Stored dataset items
• • • • • • •
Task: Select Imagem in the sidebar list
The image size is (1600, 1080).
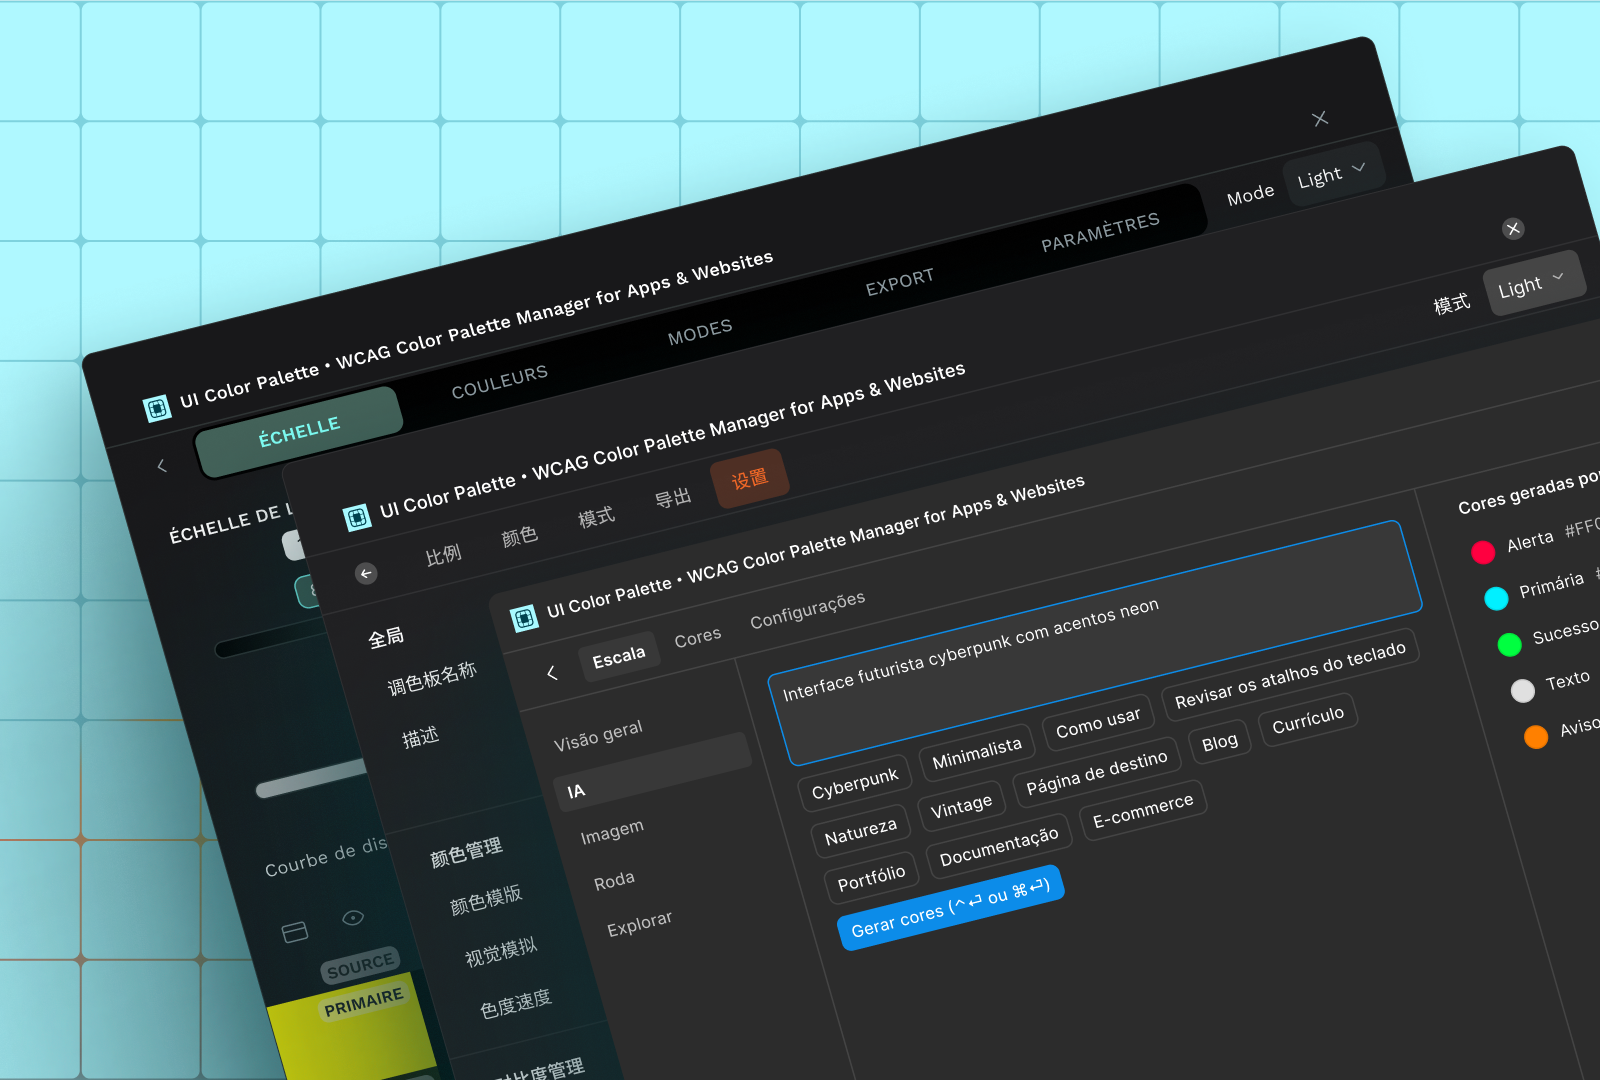Action: pyautogui.click(x=612, y=832)
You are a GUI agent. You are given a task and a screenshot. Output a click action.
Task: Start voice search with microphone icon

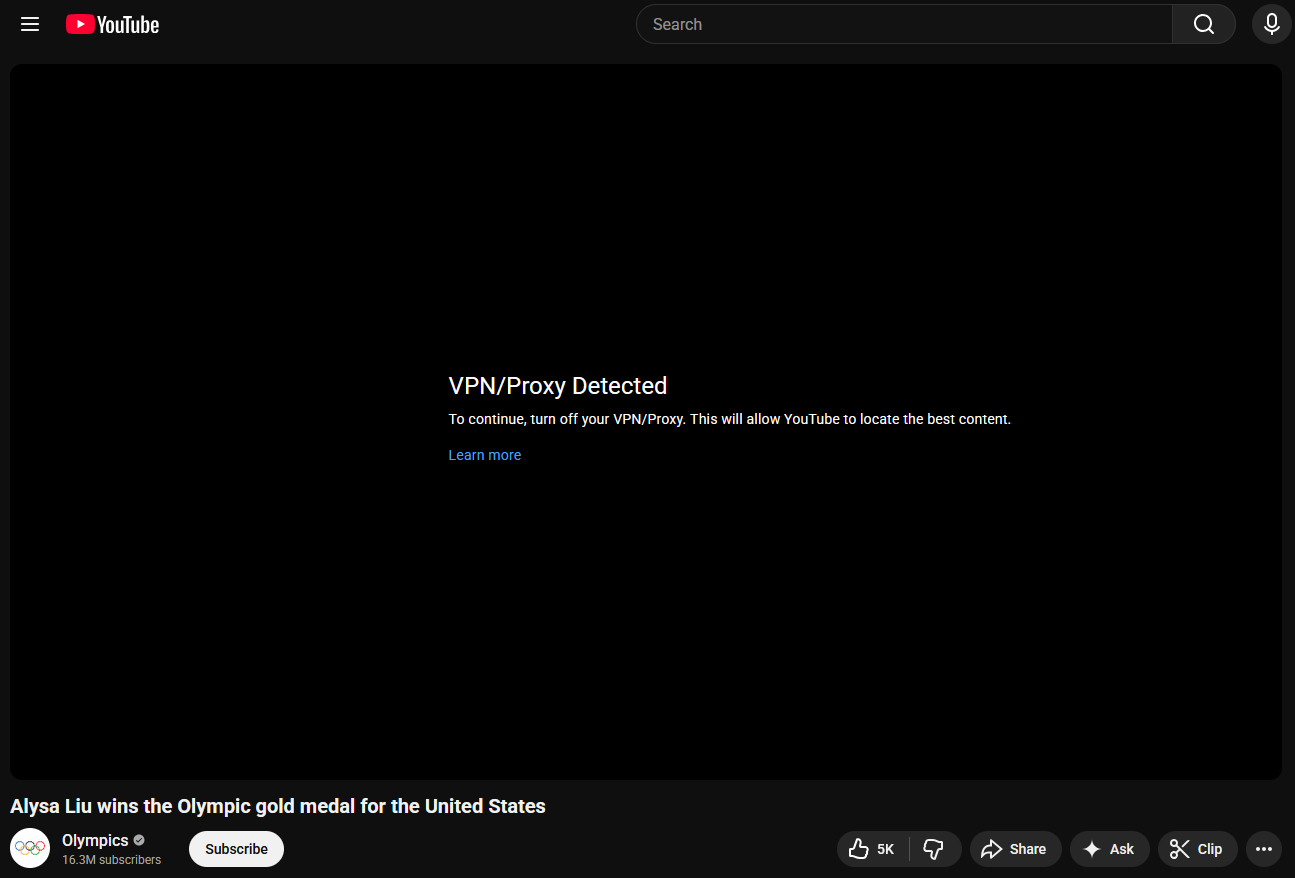(x=1271, y=24)
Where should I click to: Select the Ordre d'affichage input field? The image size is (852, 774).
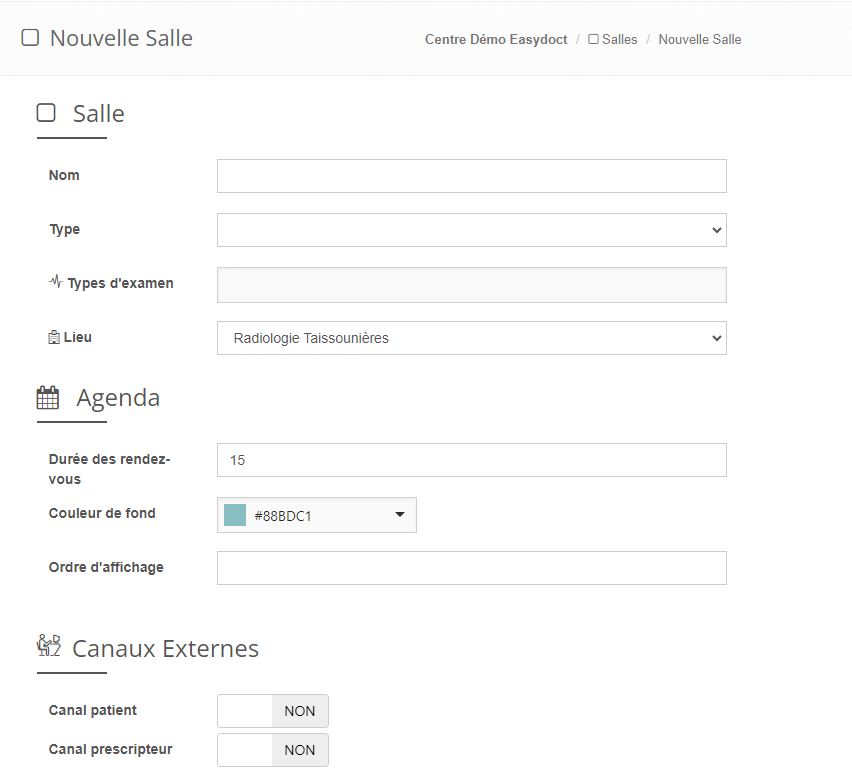(471, 568)
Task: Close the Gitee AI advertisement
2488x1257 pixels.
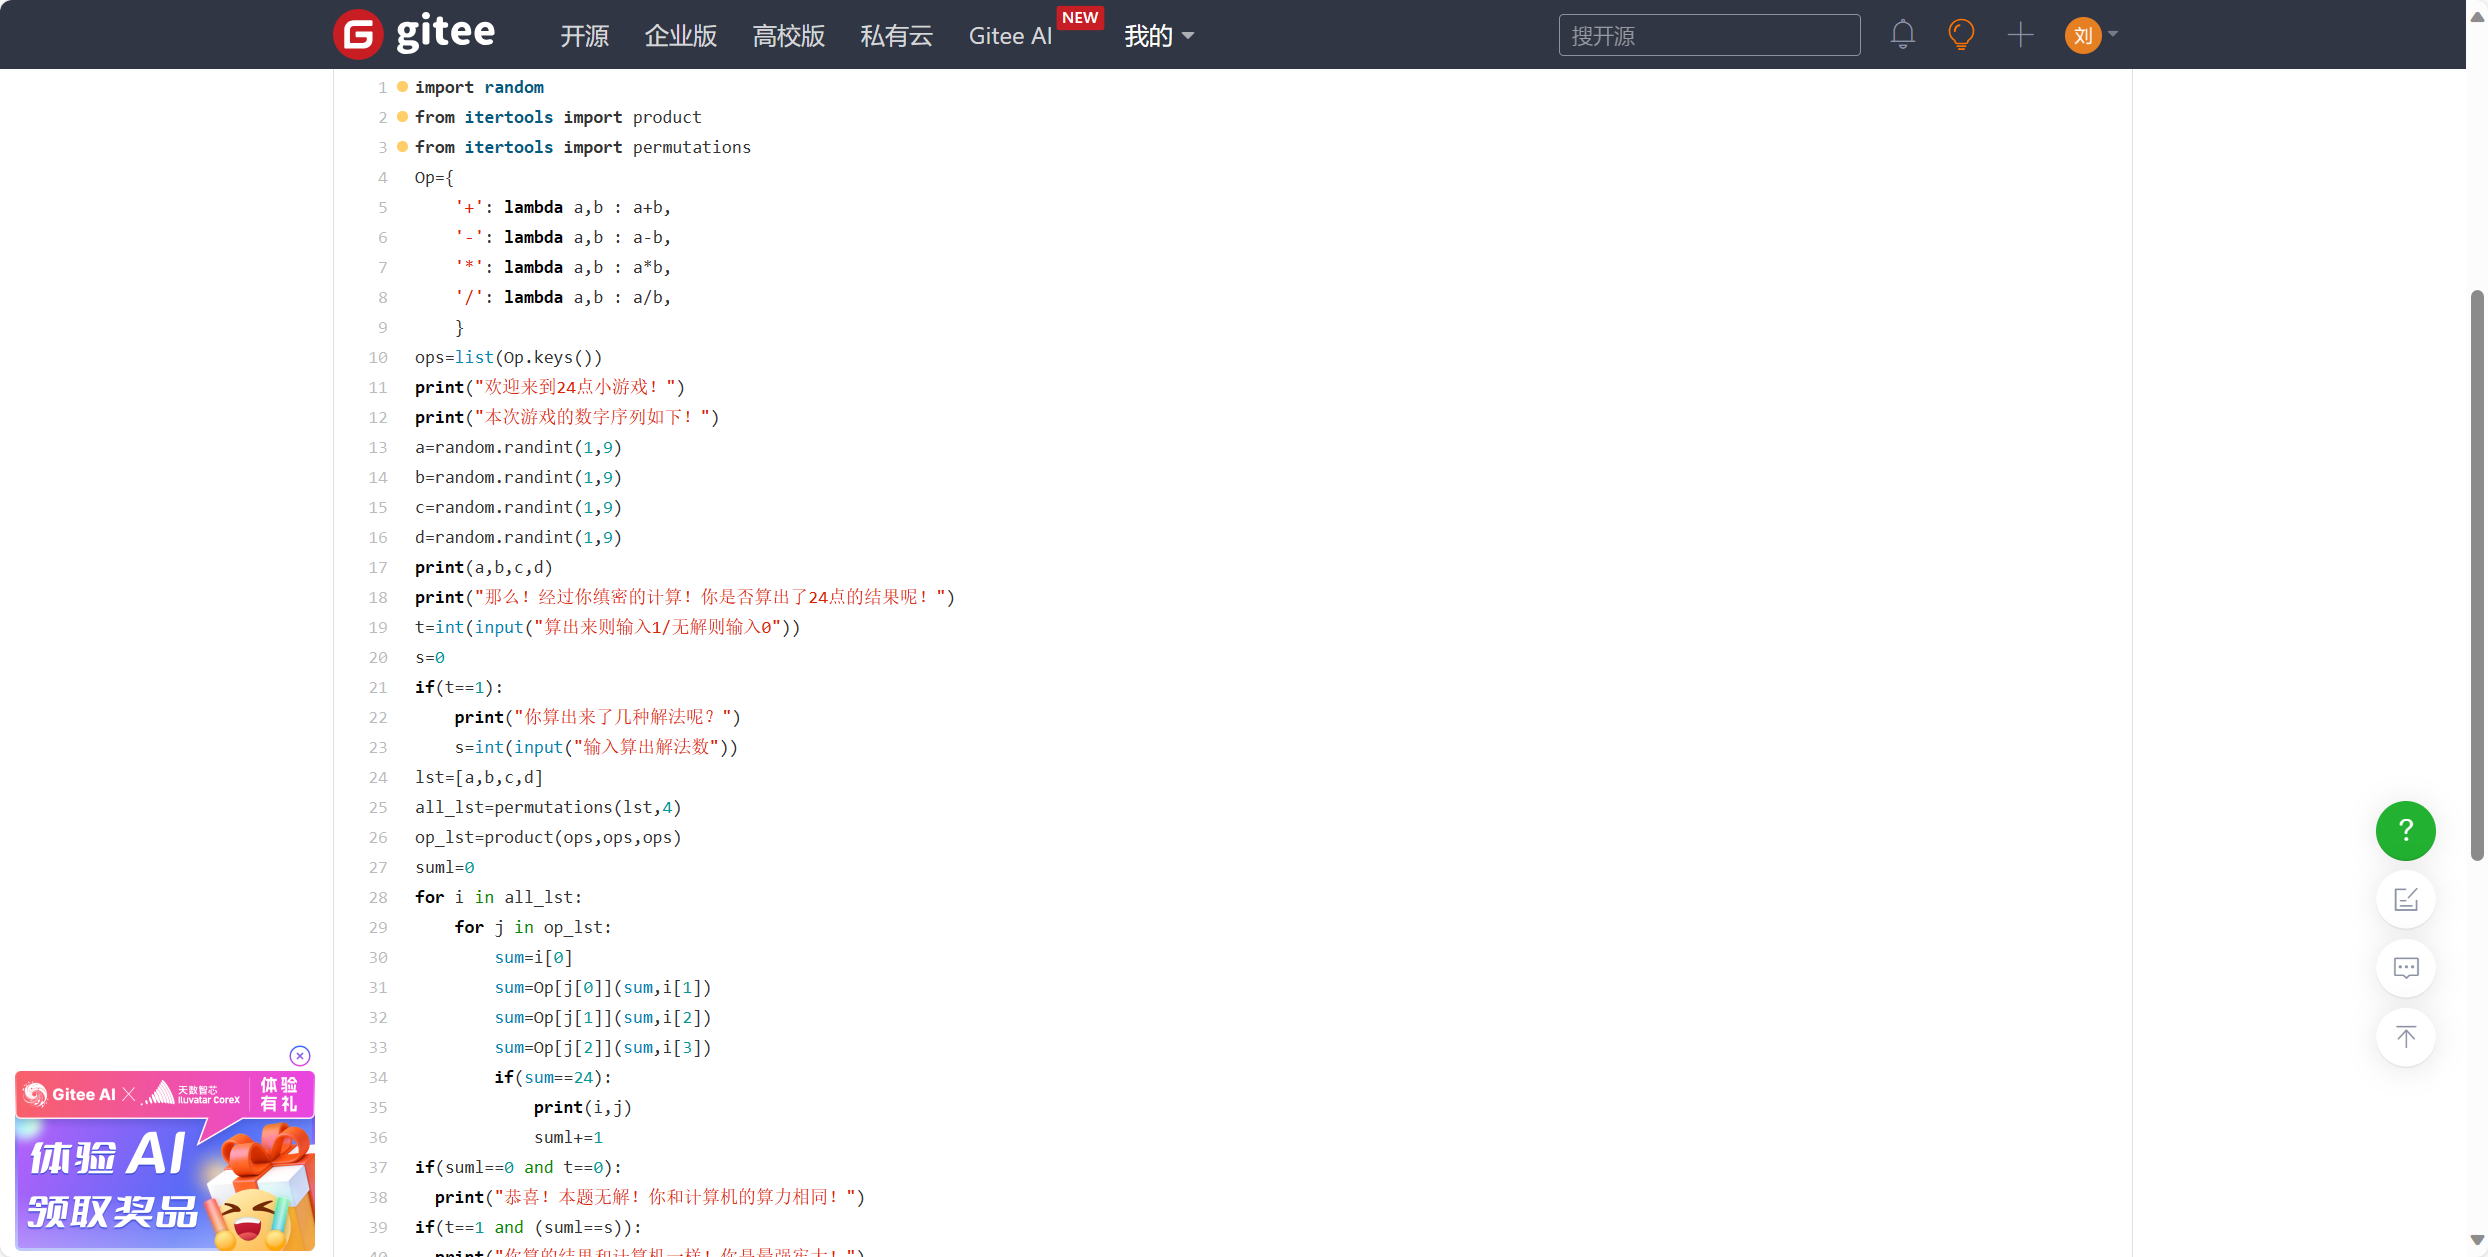Action: click(300, 1055)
• • • • • • •
● **To do**: Put each line of the items above into a JSON list of strings, one string per line. Skip blank lines and leave out the pictures.

● **Problem solution**:
[
  "Task: Select Imagem in the sidebar list",
  "The image size is (1600, 1080).",
  "Action: pyautogui.click(x=612, y=832)",
  "You are a GUI agent. You are given a task and a screenshot. Output a click action.",
  "Task: Start voice search with microphone icon",
  "(x=1271, y=24)",
  "Where should I click to: Select the Ordre d'affichage input field? The image size is (852, 774).",
  "(471, 568)",
  "Task: Close the Gitee AI advertisement",
  "2488x1257 pixels.",
  "Action: click(300, 1055)"
]